Les vedute du Royaume des Deux-Siciles – Collection Smith-Lesouëf
Auguste Lesouef était issu d’une famille normande qu’une bonne tradition d’économie, pour ne pas dire d’avarice, avait rendue prospère. Jeune homme doué, mais d’un naturel indolent et pessimiste, il fit quelques études qu’il ne poussa pas au-delà d’une licence en droit, et fut placé par son père successivement chez un marchand de savon puis chez un avoué. En 1857, à la mort de son père, il se trouva à la tête d’une honorable fortune.
En compagnie de son ami Léon de Rosny, il fit plusieurs voyages à l’étranger, puis à partir de 1889 ne quitta plus la capitale. Il habitait boulevard Beaumarchais une assez banale maison de rapport, et tout son temps passa à collectionner – on serait tenté de dire : entasser- livres, manuscrits, cartes, gravures, dessins, médailles et objets divers. Tous les après-midi, il se rendait chez ses fournisseurs habituels, Belin, Champion, Feuardent… et se faisait renseigner sur les ventes publiques mais n’y paraissait jamais. Il ne voyait pratiquement personne. hormis sa sœur Anne-Léontine, mariée à un Anglais, Jules Smith, et ses deux nièces, Jeanne, qui lui faisait la lecture, et Madeleine, peintre médiocre, élève de Jean-Jacques Henner, qui devait épouser l’historien Pierre Champion. Il mourut en 1906 des suites d’un accident, ayant été renversé par un fiacre quelques jours plus tôt.
La collection d’Auguste Lesouef fut donnée à l’Etat par ses héritières en 1913. Pierre et Madeleine Champion l’avaient transférée dans leur propriété de Nogent-sur-Marne (l’ancienne maison de Watteau, où celui-ci était mort en 1731), faisant construire « Un bâtiment à cet effet dans le parc. Hormis les médailles, les manuscrits ainsi qu’un certain nombre d’ouvrages anciens jugés plus précieux, transférés à la réserve des livres rares à la Bibliothèque Nationale au cours de la dernière guerre, elle y resta jusqu’en 1980. A cette date, elle fut entièrement transportée dans le quadrilatère Richelieu.

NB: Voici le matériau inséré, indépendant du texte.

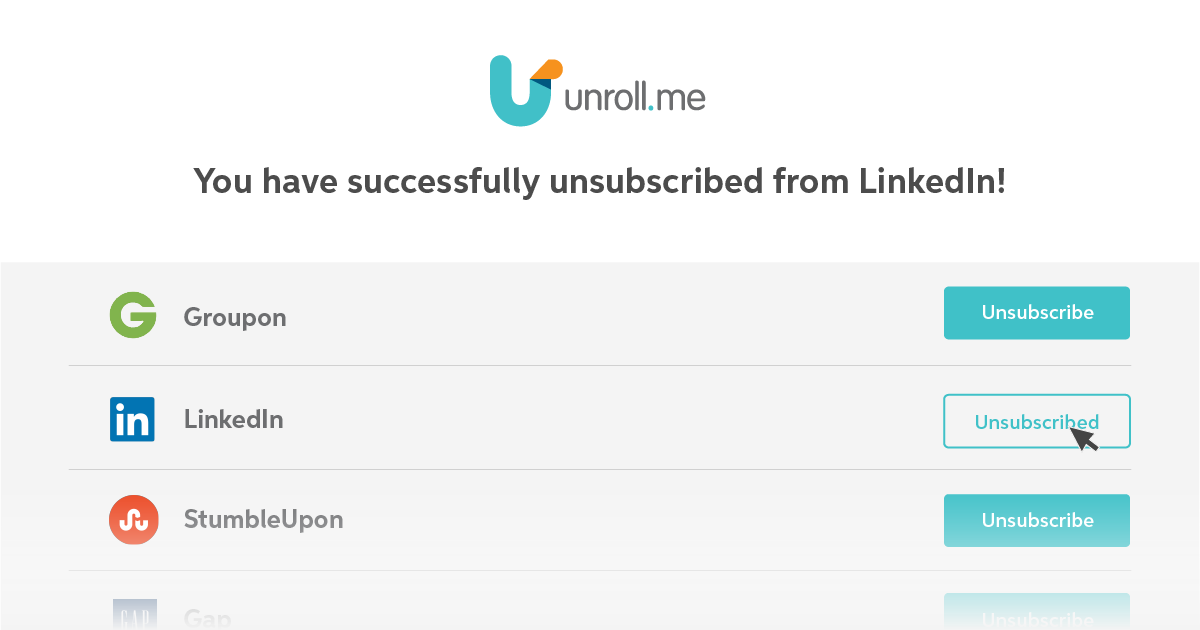1200x630 pixels.
Task: Click the LinkedIn subscription name label
Action: 233,419
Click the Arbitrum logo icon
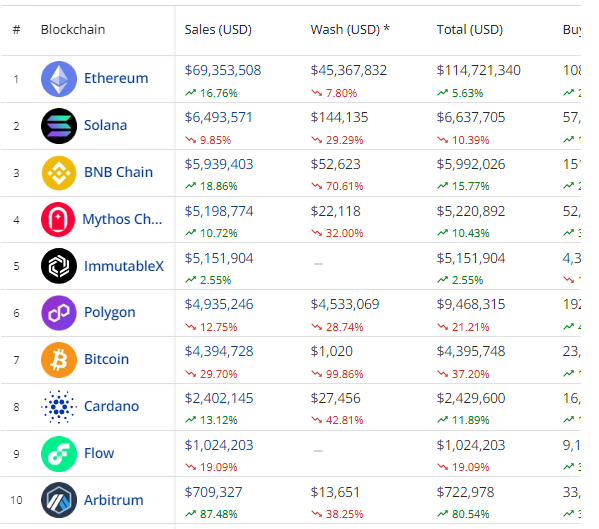 coord(59,500)
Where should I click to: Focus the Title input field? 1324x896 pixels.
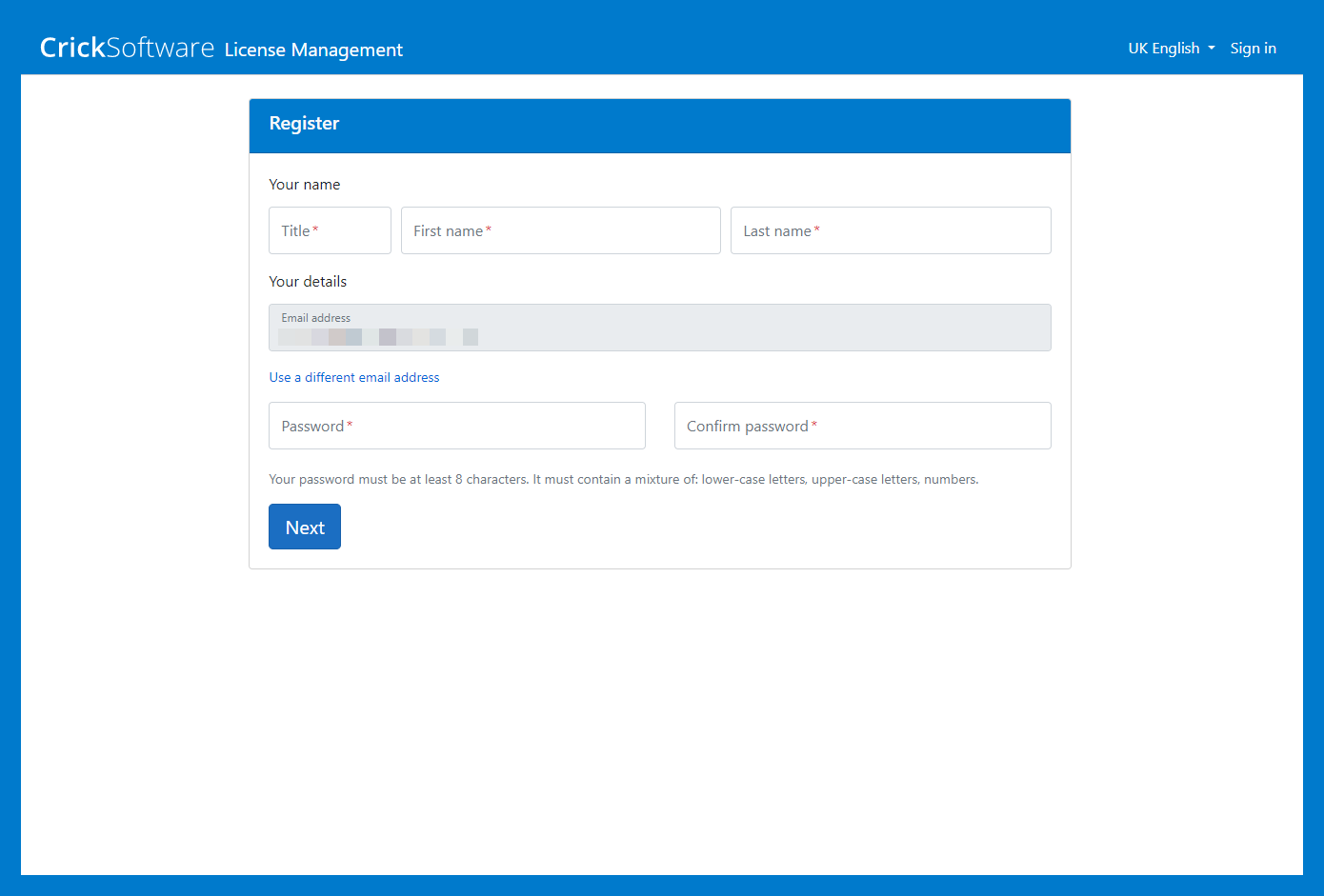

Étrangement hétérogène, la collection Smith-Lesouef compte, en ce qui concerne les gravures, près de 17 500 numéros correspondant à des unités bibliographiques qui peuvent contenir plusieurs pièces, voire plusieurs dizaines de pièces chacune. Cette collection, tout à fait considérable, se divise en cinq grandes masses : Topographie (le vieux Paris étant un de ses principaux sujets d’intérêt, il avait acquis un ensemble de 1 383 dessins de Chauvet représentant des monuments ou des sites voués à la destruction) ; Histoire (avec une nette prépondérance pour l’histoire révolutionnaire) ; Modes et Costumes, uniformes militaires (citons plus de 130 gouaches originales de Charles de Luna) ; enfin et surtout art, avec un ensemble inestimable d’estampes originales et de reproduction (50 Bosse, 250 Bonnart, 38 Boilly, 200 Carle Vernet dont 28 aquarelles originales, 250 Daumier, 150 Rops…).
Ce sont ici de très délicates vedute italiennes à la gouache datant de 1850 que nous présentons. Véritable invitation aux voyages, elles ne manquent pas de faire rêver, par leur délicate beauté naïve.